Mack was seemingly the most instinctively noble of singers. There is an unselfconscious gravity in his singing but never one that elides into the statuesque. He is careful to ensure clarity and rigorous attention to the text and his noble seriousness works outstandingly in the recitatives. The plasticity of phrasing - by oboe and voice - brings a Virgilian beauty to Ich habe genug. Understandably and surely forgivably - though is forgiveness really required for so loving a gesture? - Mack and Shaw elongate the final vocal phrase of Schlummert ein into a languishing ritardando a musical simulacrum of death itself. Recitatives are full of clarity, urgency and verbal awareness.
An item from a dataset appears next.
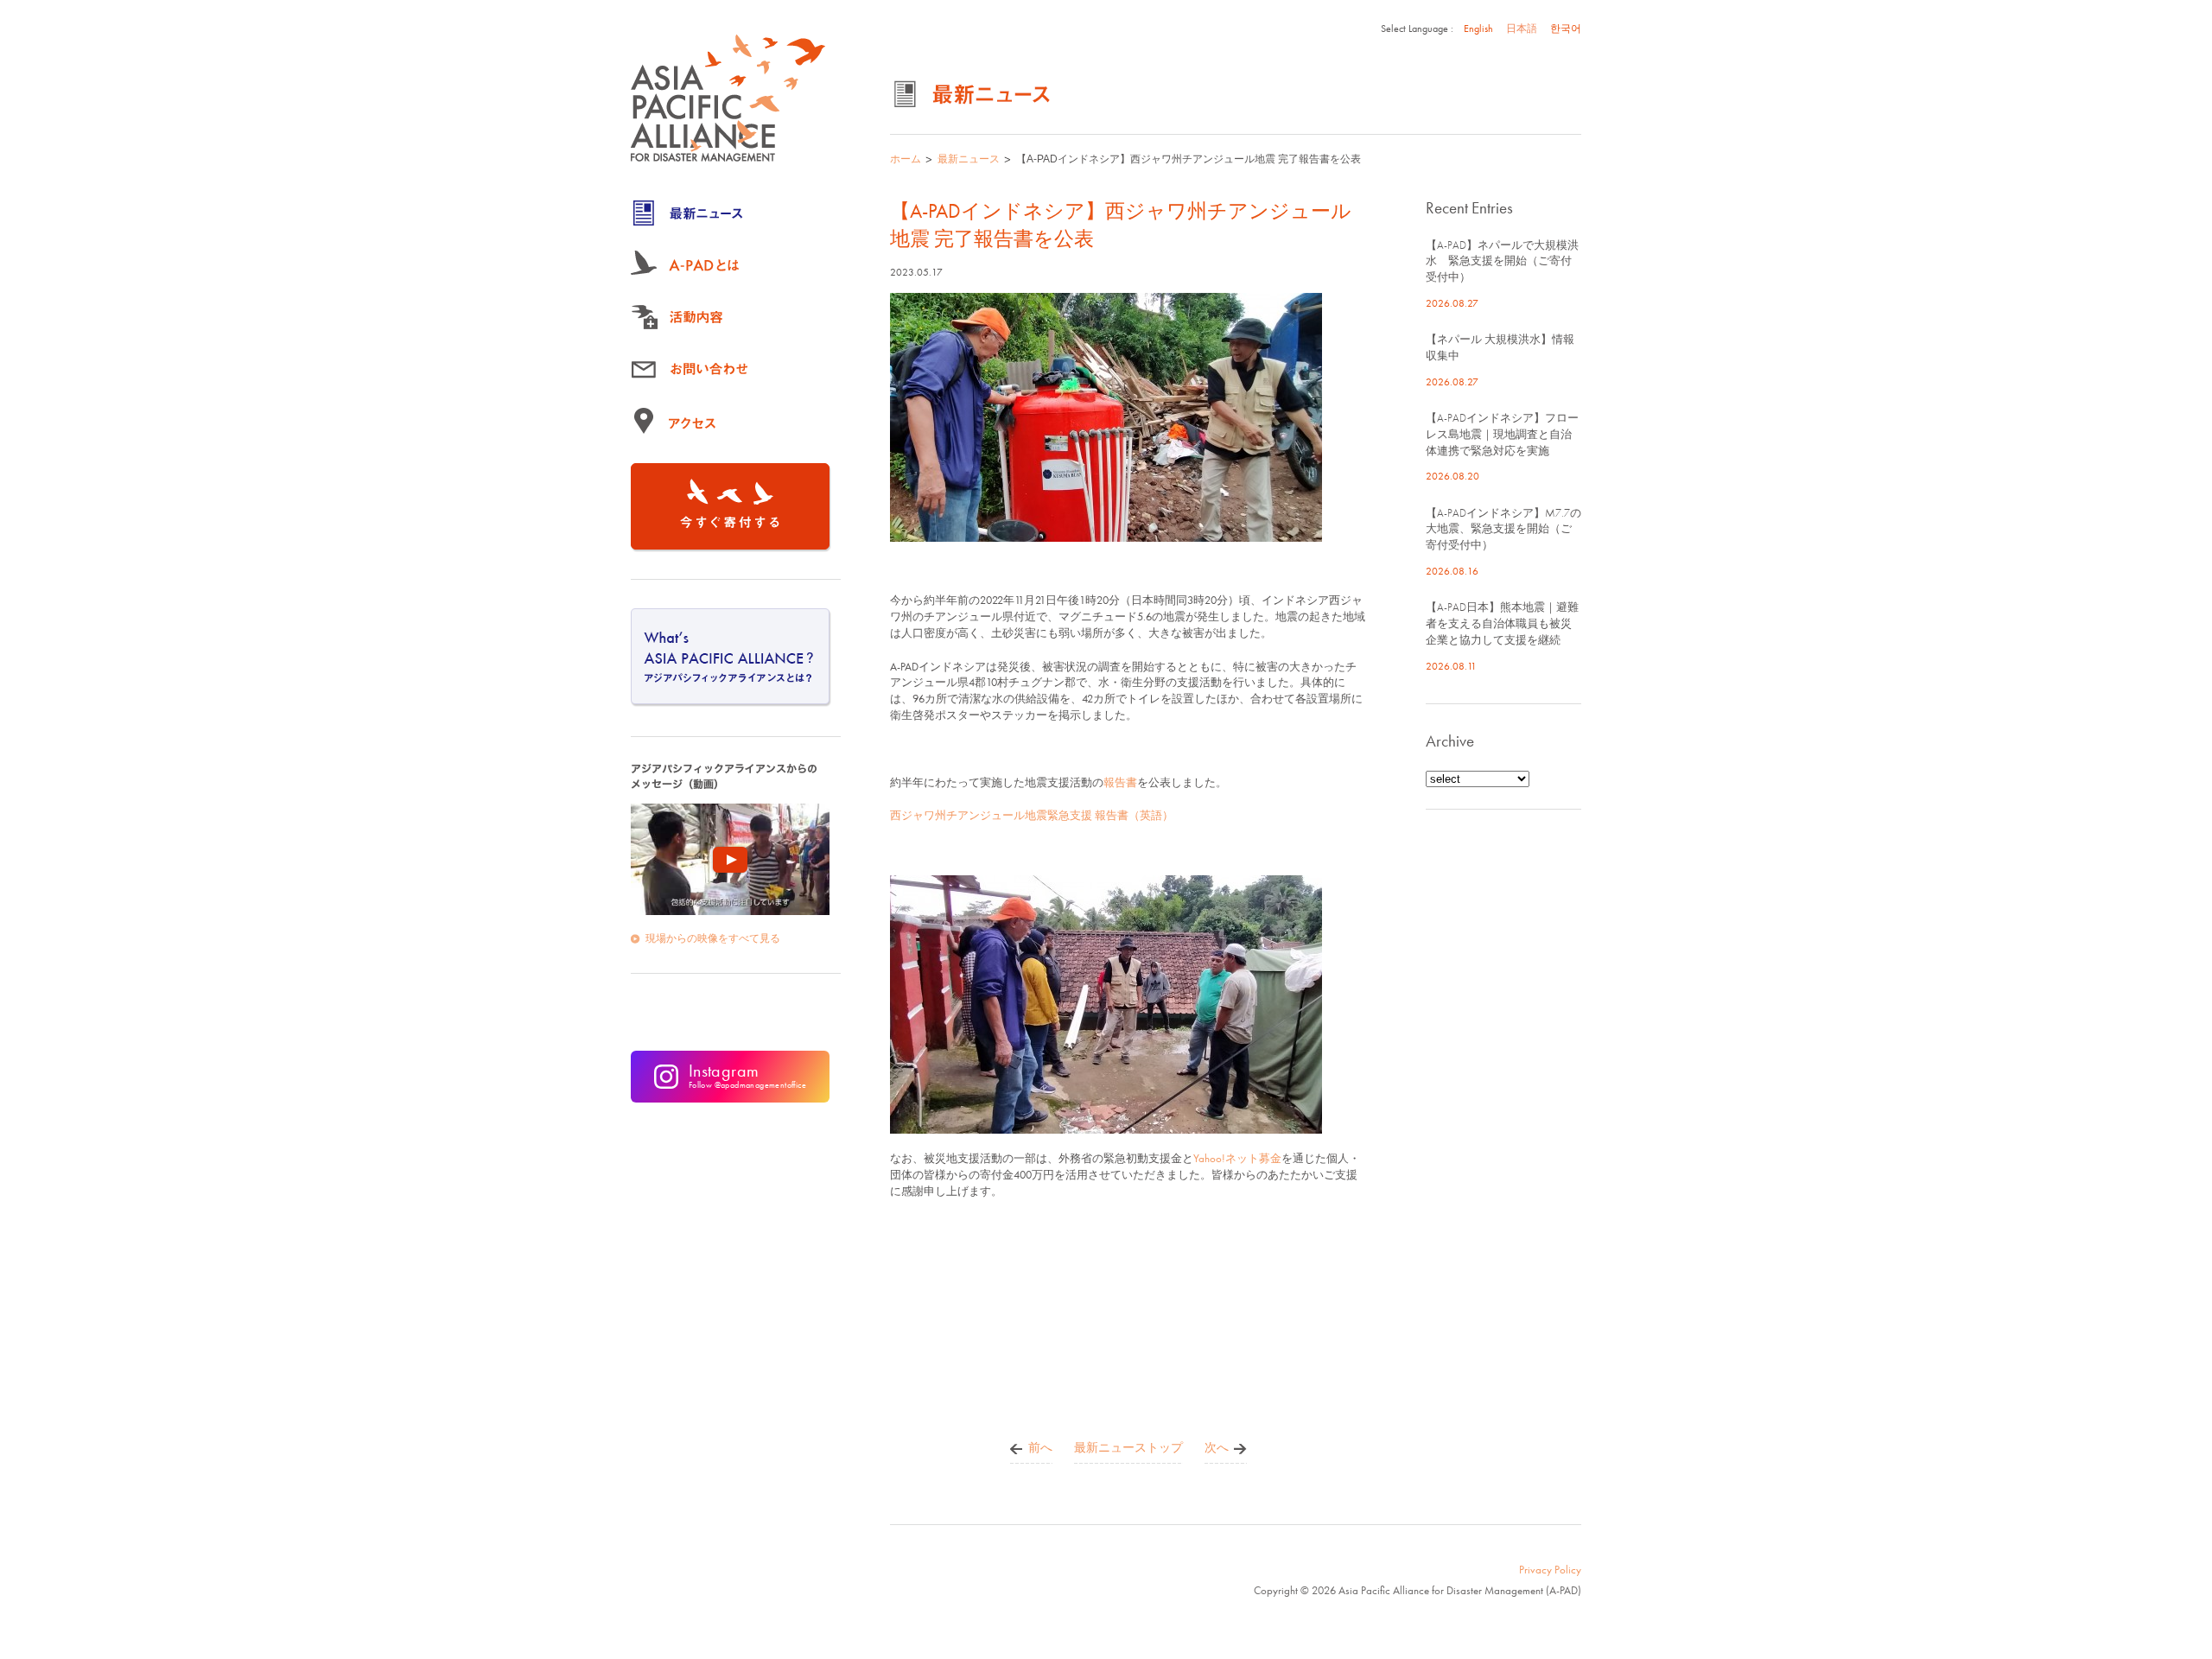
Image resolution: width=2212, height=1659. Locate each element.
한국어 (1565, 28)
And the final aria, taken at a relatively slowish tempo, finds Harrell dealing finely with the difficulties of the divisions.
 
The companion cantata fares equally well. High seriousness doesn’t preclude mobility or incision of utterance. The warmth but flexible lightness of Harrell’s baritone vests Ich stehe fertig und bereit with an affirmatory quality, adroitly seconded by the coiling, twisting oboe of Lifschey.
 
Harrell remains one of America’s most musical, most intelligent, and sensitive singers. In this Bach disc he is heard at his finest, and in Lifschey and Shaw he has perfect colleagues. The recording is good for its time and has been finely transferred. This is for Harrell admirers, then - and music lovers.
 
Jonathan Woolf
 
Harrell remains one of America’s most musical, most intelligent, and sensitive singers.